Selling the Pavement

NAFTA TAKES MORE VICTIMS
By Mark Anderson

In a move that many grassroots activists believe signals a coming trend, two states have put taxpayer-financed toll roads up for sale to foreign companies. More disconcerting is the fact that these have the potential becoming a massive network of toll roads facilitating free trade throughout North America under the framework of the North American Free Trade Agreement, or NAFTA.

In Indiana, foreign interests are obtaining the first lease agreement with a state government to privately operate an existing toll road—paying $3.8 billion for a 75-year lease to operate the Indiana Toll Road.

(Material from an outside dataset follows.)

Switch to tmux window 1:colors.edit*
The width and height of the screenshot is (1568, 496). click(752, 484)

In addition, the historically significant Pennsylvania Turnpike also may be headed to the proverbial auction block, as confirmed by American Free Press. But apparently it’s not a done deal.

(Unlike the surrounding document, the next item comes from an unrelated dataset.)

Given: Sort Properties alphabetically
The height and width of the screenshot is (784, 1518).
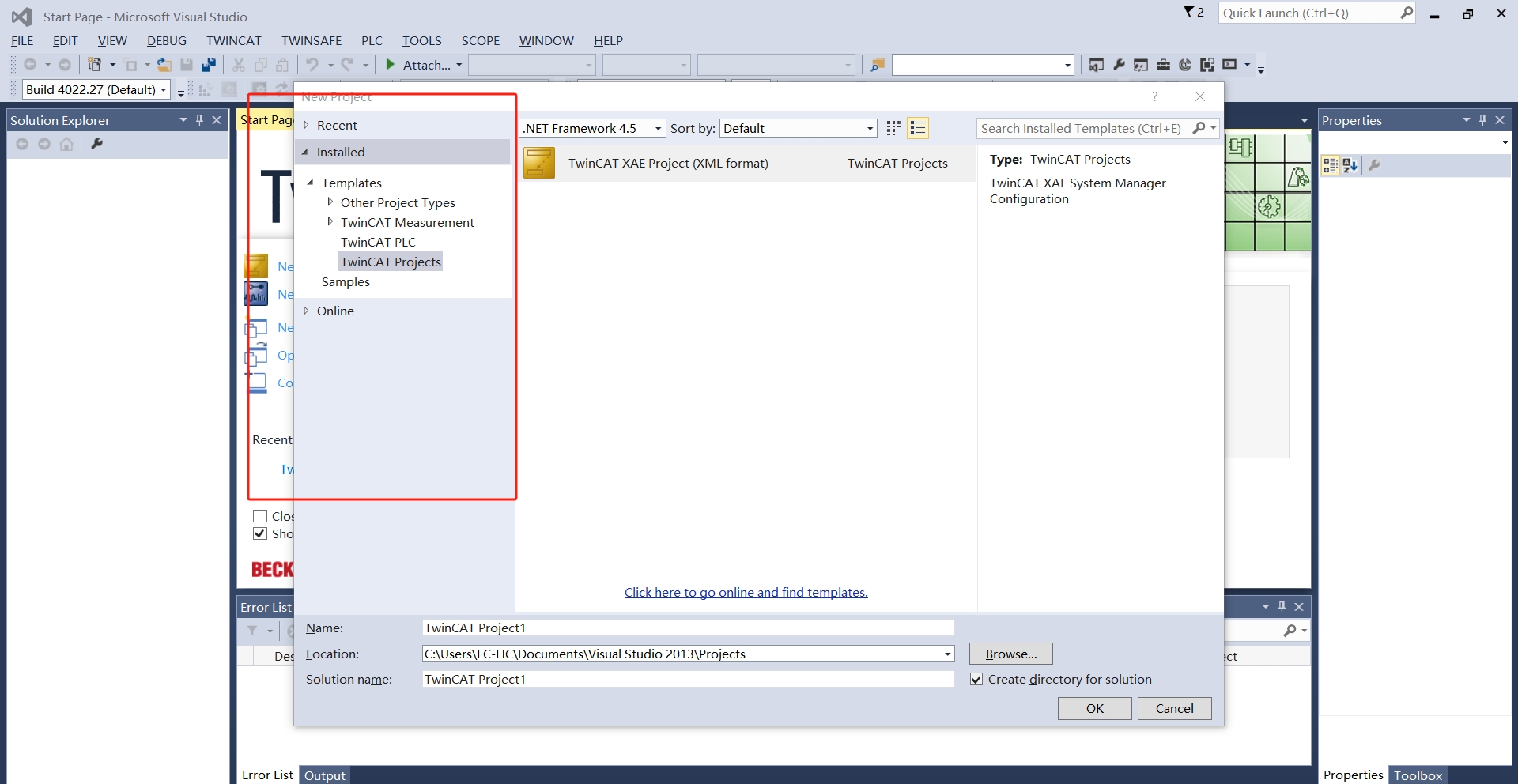Looking at the screenshot, I should point(1350,165).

AFP reported last December that Pennsylvania state Rep. Richard Geist had planned to introduce House Bill 1 to sell the Pennsylvania Turnpike to private investors. The Indiana Toll Road deal prompted Hoosiers to send scores of “Ditch Mitch” bumper stickers critical of Gov. Mitch Daniels’s unwavering support of the sale. It involved a deal between the state and ITR Concessions LLC, a partnership of the Cintra Company of Spain and the McQuarie Bank of Australia.

McQuarie and Cintra, as AFP previously noted, also are involved with the highly controversial Trans-Texas Corridor, a planned toll road system that would ripple through the Texas countryside, gobbling up large tracts of land. It would largely be used for trucking foreign merchandise to the United States. A number of safety and security concerns have been raised.